The computing power required for artificial intelligence is "infinite".

This is the reason and significance behind Huang's relentless efforts to maintain a "presence" in Chinese business, a "first principle" he's emphasized multiple times. Of course, the so-called infinity isn't just about scale; efficiency is an even more crucial aspect.

In fact, many are aware that the core barrier that truly propelled NVIDIA to the peak of global market value and near-monopoly of AI chips isn't the chip itself (where the truly powerful enterprise is TSMC) but the software-level CUDA ecosystem. And what software excels at is improving chip utilization efficiency, not the scale parameters of the chips themselves. This means that through software optimization, training and inference speeds can be faster with the same scale of parameters.

Compared to silicon-based chips, which have almost reached their development limits, improvements at the software level will be faster, larger, and more stimulating for demand expansion. With unchanged parameters, the less computing power required for training and inference models, the more enterprises/individuals will use AI, leading to greater total demand for computing power. For nascent AI large models, the demand for computing power brought about by this improvement is "infinite".

It's evident that AI will remain one of the core topics in the capital market this year, next year, and even the next five years. Extending from the "infinite" demand for computing power, NVIDIA, TSMC, Alibaba, Tencent, and the power sectors in the respective capital markets of China and the US will all be direct beneficiaries.

Additionally, for the domestic semiconductor industry, the unbanning of NVIDIA's H20 isn't entirely bad news. First, neither the H20 nor the subsequent B30 chip will provide much support for training. Domestic brands like Moxi Technology, which recently submitted its prospectus, already have products comparable to the A100 chip, with room for iteration and growth.

Secondly, the indecisiveness of the US government has already taught Chinese enterprises many lessons. Today, a ban is issued, and tomorrow it's lifted. All enterprises must consider a safer alternative plan.

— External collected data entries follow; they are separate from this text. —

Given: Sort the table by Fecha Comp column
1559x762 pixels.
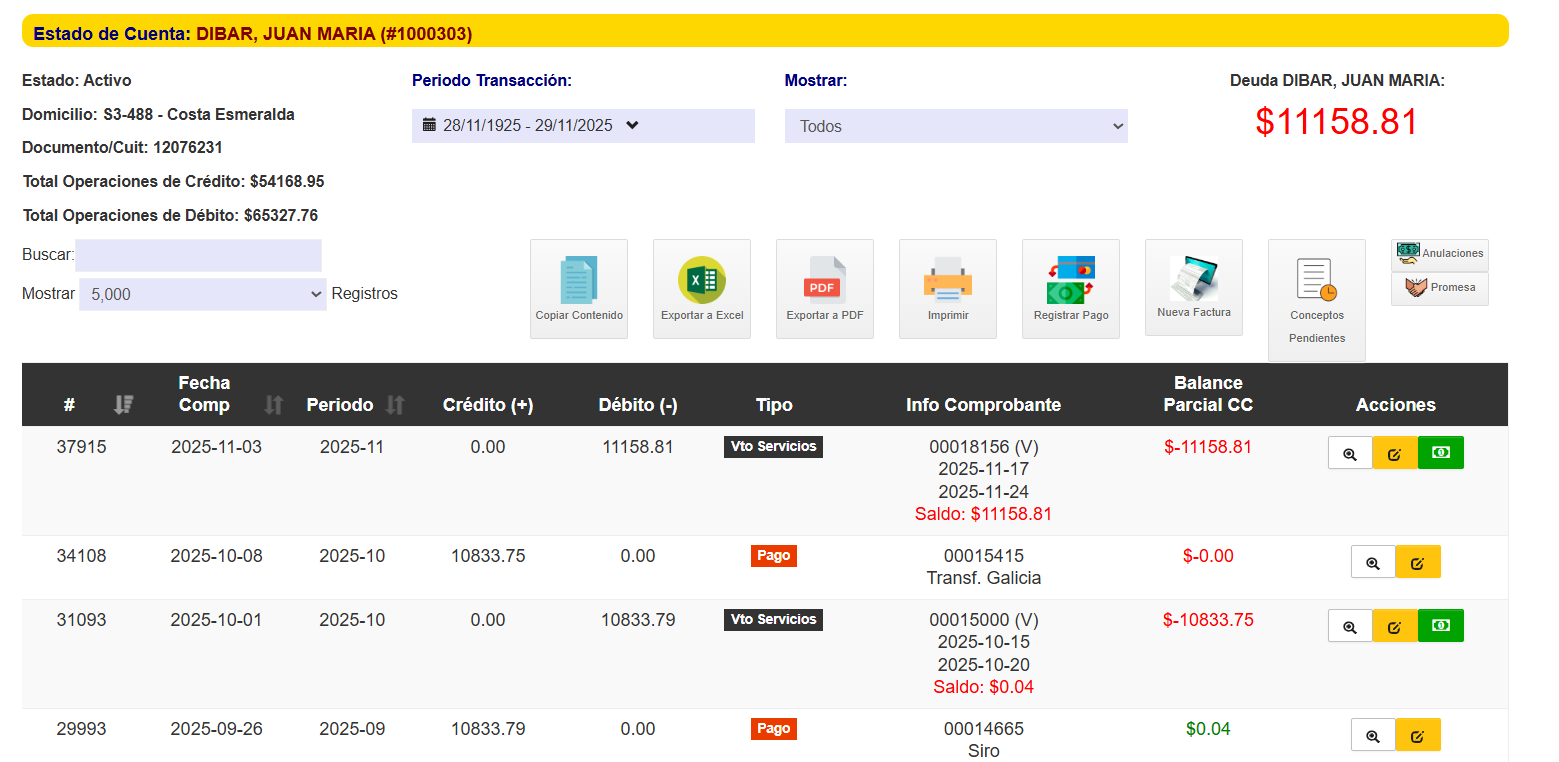Looking at the screenshot, I should (205, 394).
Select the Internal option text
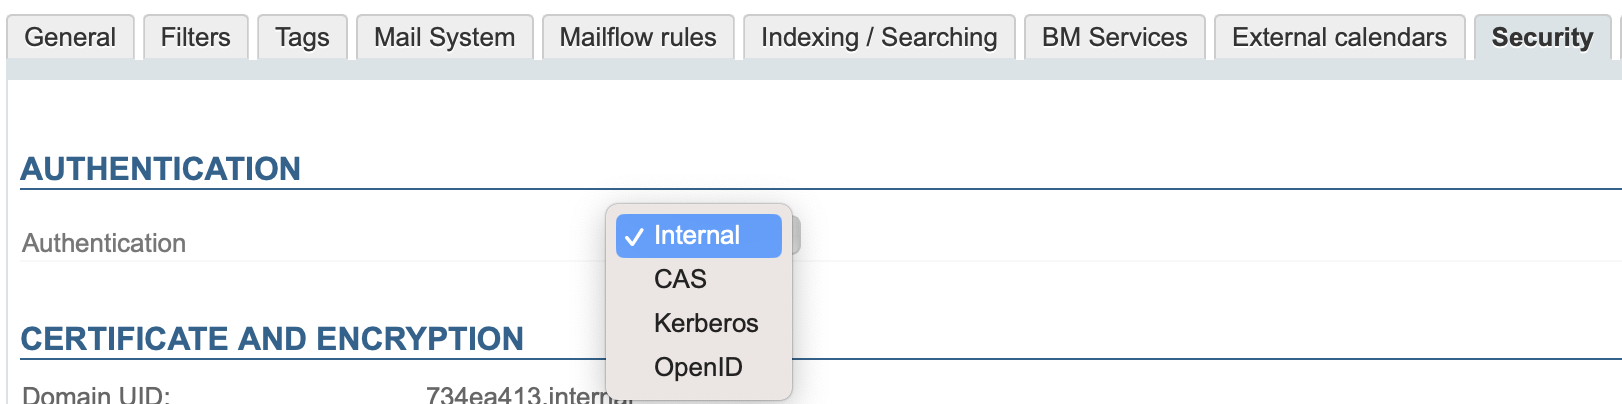 click(x=697, y=235)
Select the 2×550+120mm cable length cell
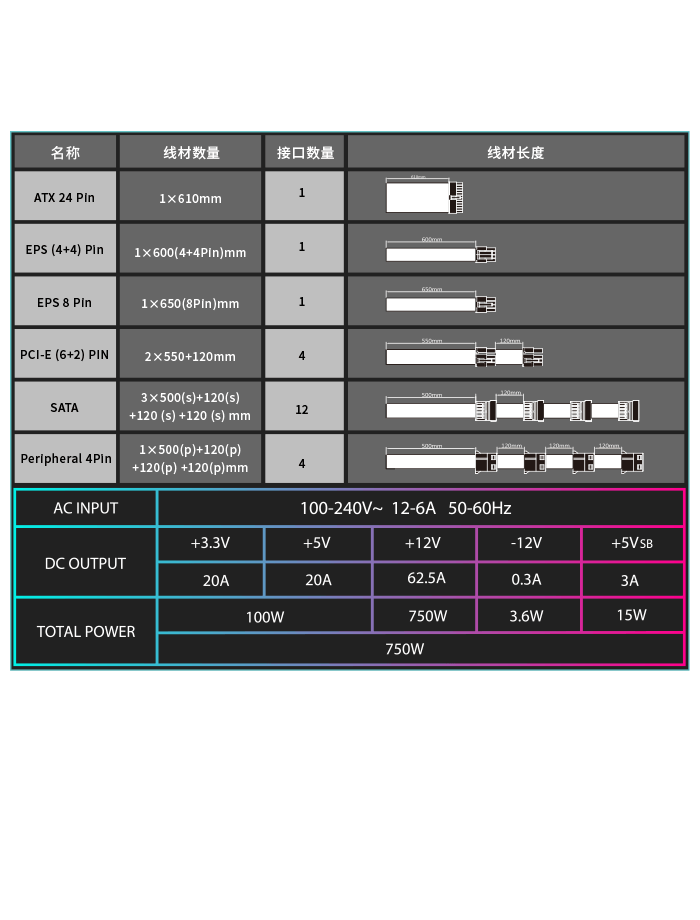 tap(190, 356)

Therefore, the domestic ecosystem will continue developing at a "small-scale, fast-iteration" pace, which may be affected in the short term but remains optimistic in the long run.

03 Conclusion

Huang's ultimate goal is to lift all bans and ensure his products sell well in China, rather than engaging in step-by-step negotiations, consuming energy in politics, and gaining only minor progress.

Especially after Musk and Tim Cook gradually lost Trump's trust, Huang is the only American business leader with the weight and ability to play a "mediator" role between China and the US. But this role isn't easy, and any slight misstep may displease both sides. After Musk joined Trump's core team, the progress of FSD's landing in China has lagged, with certain risk factors behind it.

Therefore, if Huang wants to achieve commercial success that "blossoms in both China and the US," he must inevitably bear risks similar to those faced by Musk. For the founder of this 4 trillion-dollar market value company, this will be a brand new test.